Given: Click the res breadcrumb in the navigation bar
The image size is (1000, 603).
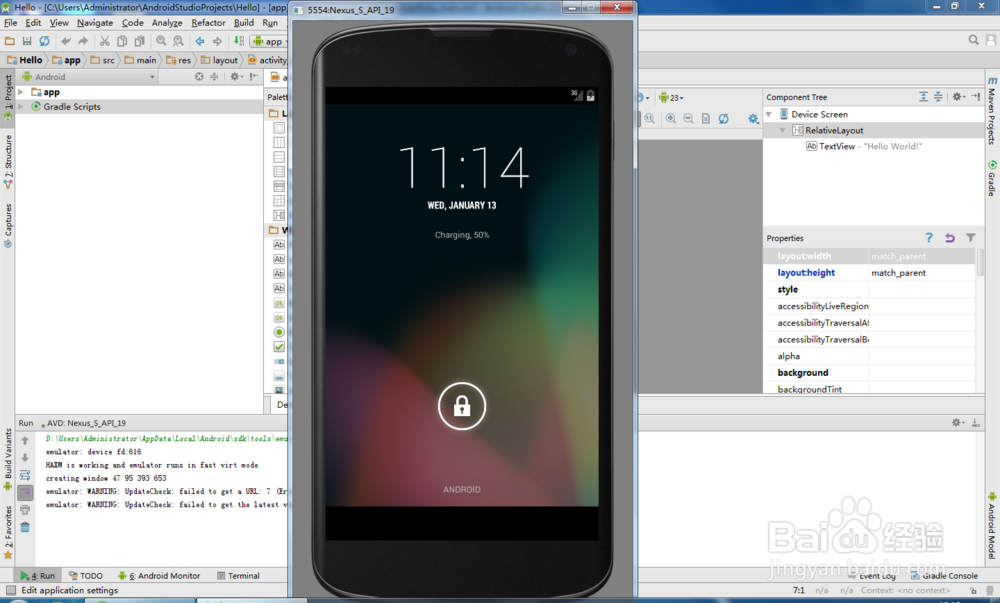Looking at the screenshot, I should (x=178, y=59).
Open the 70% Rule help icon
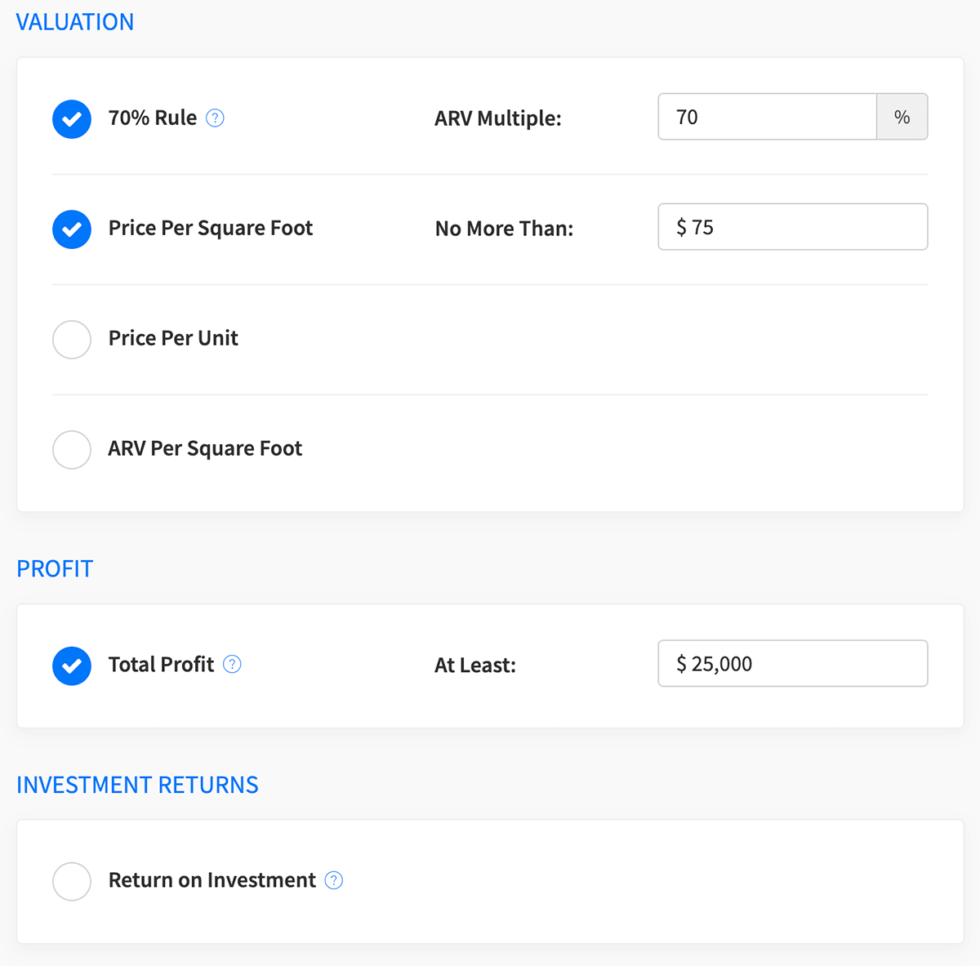The height and width of the screenshot is (966, 980). coord(215,118)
----
_Aim of the task:_
The whole listing above must be returned exactly as written, with no pictures carried over.

_Final answer:_
Given: Click the res breadcrumb in the navigation bar
The image size is (1000, 603).
Looking at the screenshot, I should (x=178, y=59).
Open the 70% Rule help icon
The height and width of the screenshot is (966, 980). coord(215,118)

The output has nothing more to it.